For a few years in the early 2000s, the best way to win an Emmy was to get a role on “The West Wing.” Original cast member Bradley Whitford had his turn in the second season, when his character grappled with PTSD after surviving an assassination attempt. More recently, Whitford scored memorable guest turns on Amazon’s “Transparent” (for which he recently won a TV Critics Choice award for guest actor) and Fox’s “Brooklyn Nine-Nine” and joined the cast of Showtime’s frosh comedy “Happyish.”
“The West Wing” was an Emmy staple during its run. What was that experience like?
The weird thing about doing a television show like “The West Wing” is you get a crash course (in awards season). It’s not like a Broadway play — you know, “The Book of Mormon,” they go to an awards show once. You’re on a TV show that’s working and you’re going every year to SAG Awards, to Emmy Awards, to Golden Globe Awards.
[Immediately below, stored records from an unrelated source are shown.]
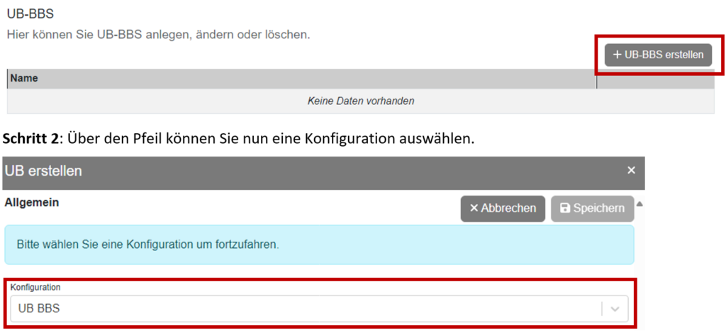The width and height of the screenshot is (726, 333).
Task: Click the plus icon on UB-BBS erstellen
Action: (618, 55)
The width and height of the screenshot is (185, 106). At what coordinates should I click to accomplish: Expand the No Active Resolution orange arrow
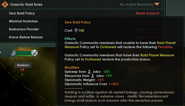point(157,4)
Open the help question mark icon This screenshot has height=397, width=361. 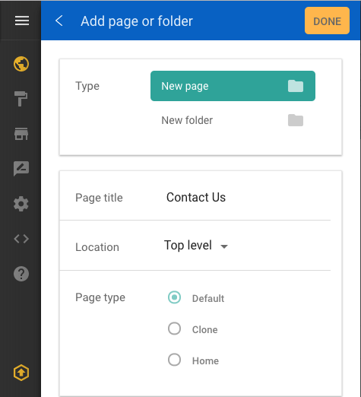(21, 274)
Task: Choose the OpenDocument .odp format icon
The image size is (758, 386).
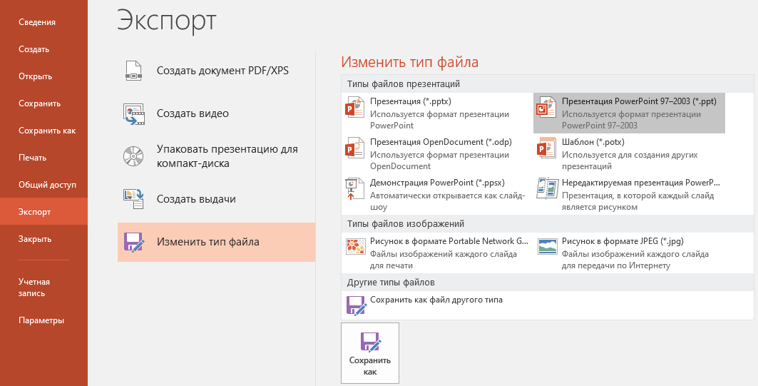Action: pyautogui.click(x=354, y=148)
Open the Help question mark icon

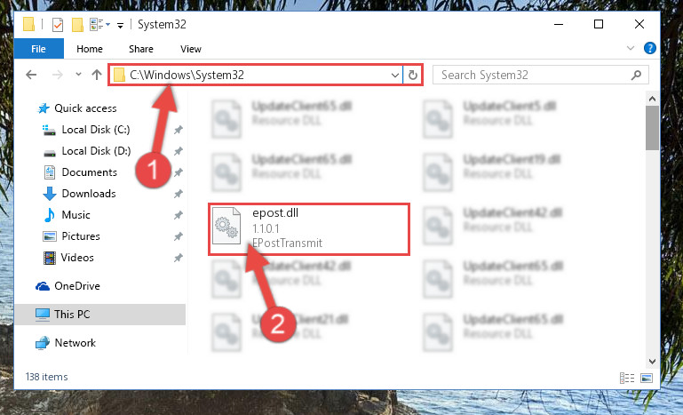click(x=649, y=48)
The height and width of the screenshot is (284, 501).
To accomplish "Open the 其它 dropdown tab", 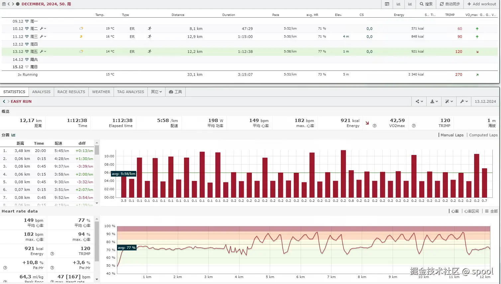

I remember being sort of shocked at how often these (happen). You really develop mixed feelings about awards shows because you have to think about them a lot and talk to people about them a lot.
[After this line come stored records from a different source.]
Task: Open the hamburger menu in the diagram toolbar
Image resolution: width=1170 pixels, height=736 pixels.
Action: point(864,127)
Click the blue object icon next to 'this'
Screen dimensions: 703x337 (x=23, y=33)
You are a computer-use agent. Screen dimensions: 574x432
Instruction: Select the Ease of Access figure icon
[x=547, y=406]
And what are those feelings?
My best metaphor is it’s like a dog show. You get to the end of the dog show and everybody’s decided that these five dogs are fantastic. There’s a schnauzer, a poodle and a dachshund, and a lady in a muumuu comes out and goes, “You know what? It’s the dachshund.” I mean, it’s ridiculous. [Laughs]
What was it like to win an Emmy in the second season?
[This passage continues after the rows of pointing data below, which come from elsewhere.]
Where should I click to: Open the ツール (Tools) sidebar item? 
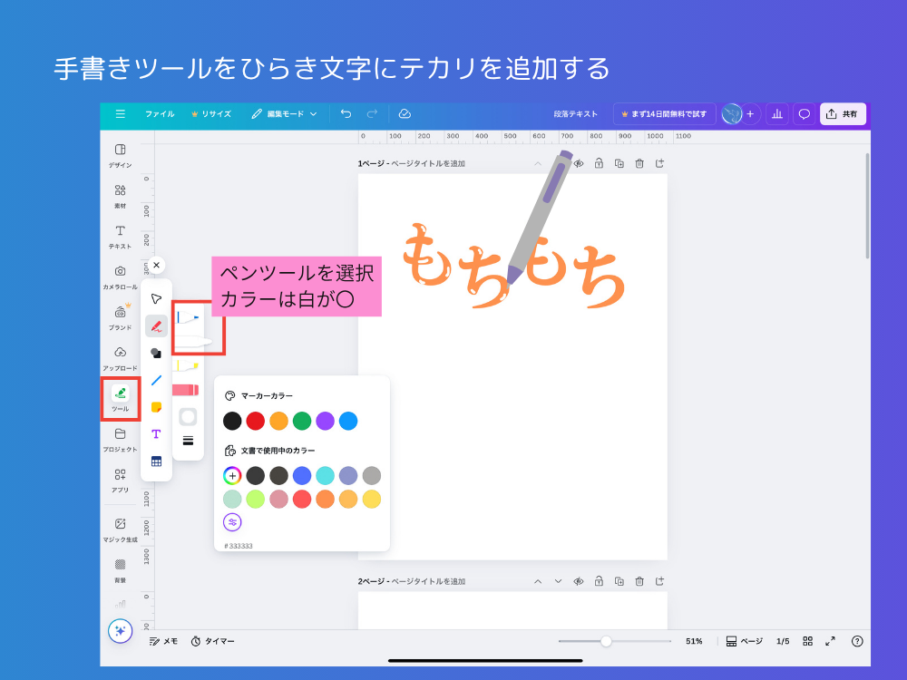tap(120, 398)
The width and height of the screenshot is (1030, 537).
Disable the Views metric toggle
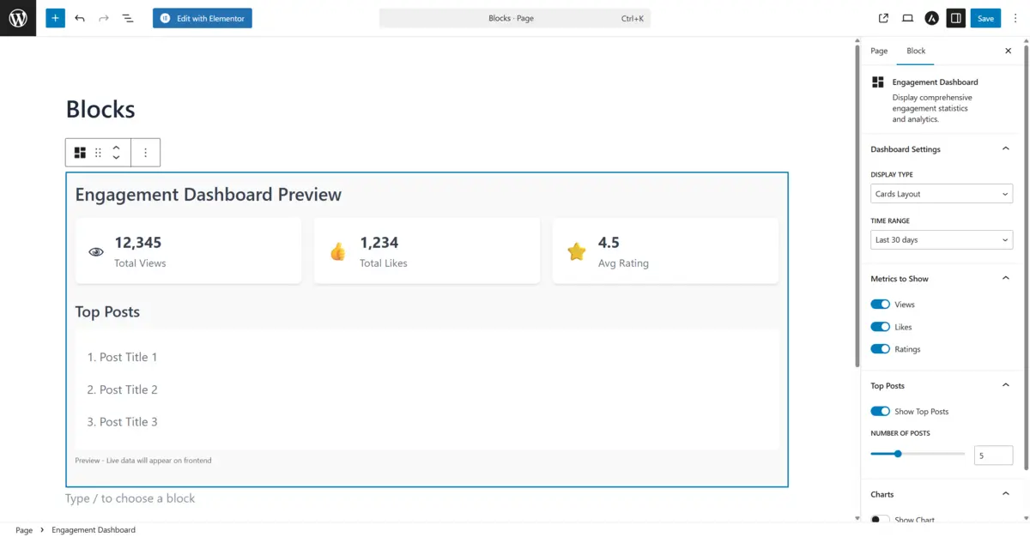880,305
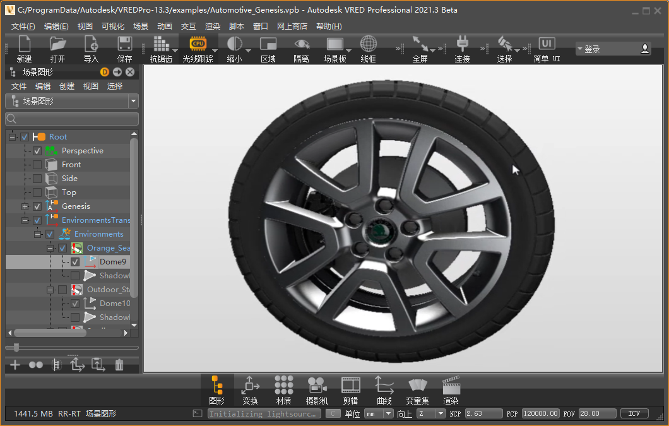Open the 可视化 menu
Screen dimensions: 669x426
(113, 26)
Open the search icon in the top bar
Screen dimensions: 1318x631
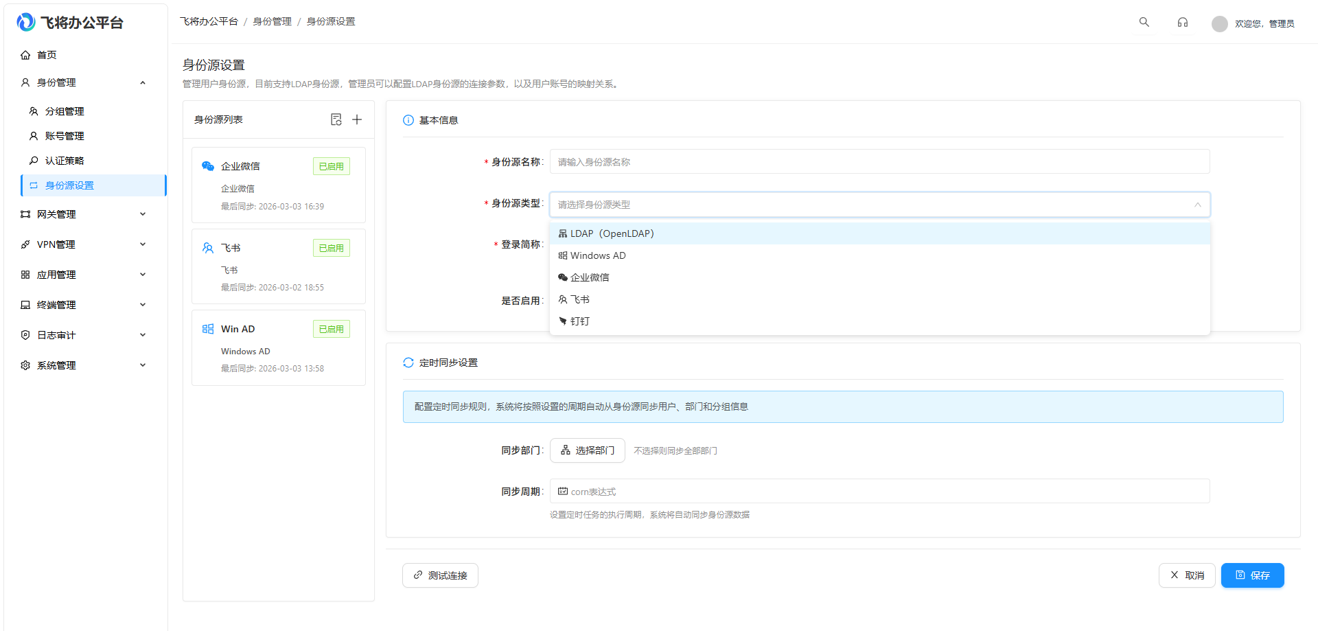(x=1144, y=21)
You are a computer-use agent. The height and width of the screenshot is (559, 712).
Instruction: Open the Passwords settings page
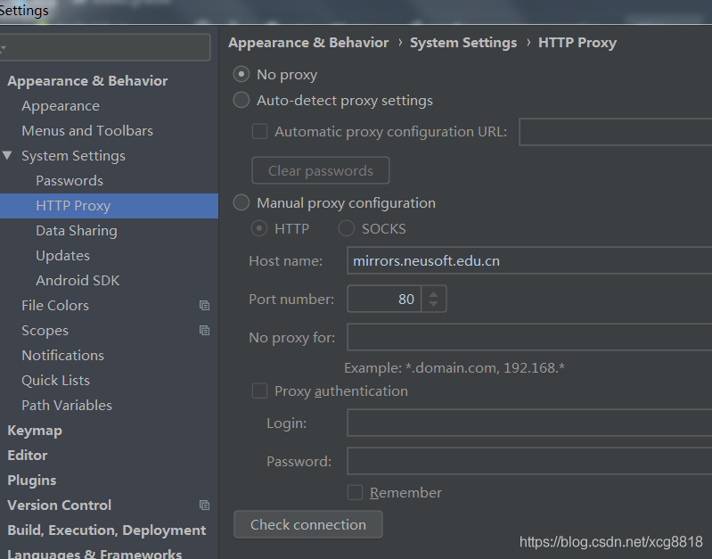click(70, 181)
You realize very quickly that it was like a conspiracy for me to win an Emmy. That’s not what you should get awards for — for the greatest writer on the planet writing the hell out of your character in an amazing situation with great actors around you. It’s like surfing — you just like stand up on the board.
Your character, Josh, had a powerful storyline that year.
Aaron (Sorkin) very consciously, generously for us, wrote episodes that would win us Emmys. The first thing I said, if you look at the tape, when they announced my name, I turned around and said to John Spencer, “You’re next.” I’m being a little disingenuous because it’s an amazing thing for your career to check that crazy box. As I was walking up there I was thinking, “Oh good, this may get ‘Revenge of the Nerds II’ out of the first line of my obituary.”
Richard Schiff had won in the category the year before. Did he give you any advice?
No, but I remember we were thrilled (when he won). You don’t know if the show is going to be that kind of show that gets nominated. The first year he was nominated, and Martin (Sheen) and Allison (Janney). But with Richard, his identity was as an incredible, hard-working, unrecognized actor. I remember laughing and saying, “Oh my God, if you win your head’s going to explode like ‘Scanners,’ because it goes against your entire world.” There’s nothing more recognized than an actor standing up at an award show. That was an amazing, exciting night.
Looking back now, what do you think about the show’s four-in-a-row winning streak for best drama?
If you go back and look — every year “The Sopranos” should have won, press wise. That was always the hotter unrecognized show. So when we had that string of wins … every year we thought, “We’ve gotten plenty of praise.” And “The Sopranos,” you know, felt like it should win. And we felt like it should win. It was funny because I remember we’d go to the awards shows and there’s some scary dudes in that cast. You’d go, “Yo, I disagree with the Academy. I’m with you. I shouldn’t be holding this and I’m sorry.” But looking back, every year we really, honestly did not think we would or should win, and it just kept going. In retrospect that’s really sweet.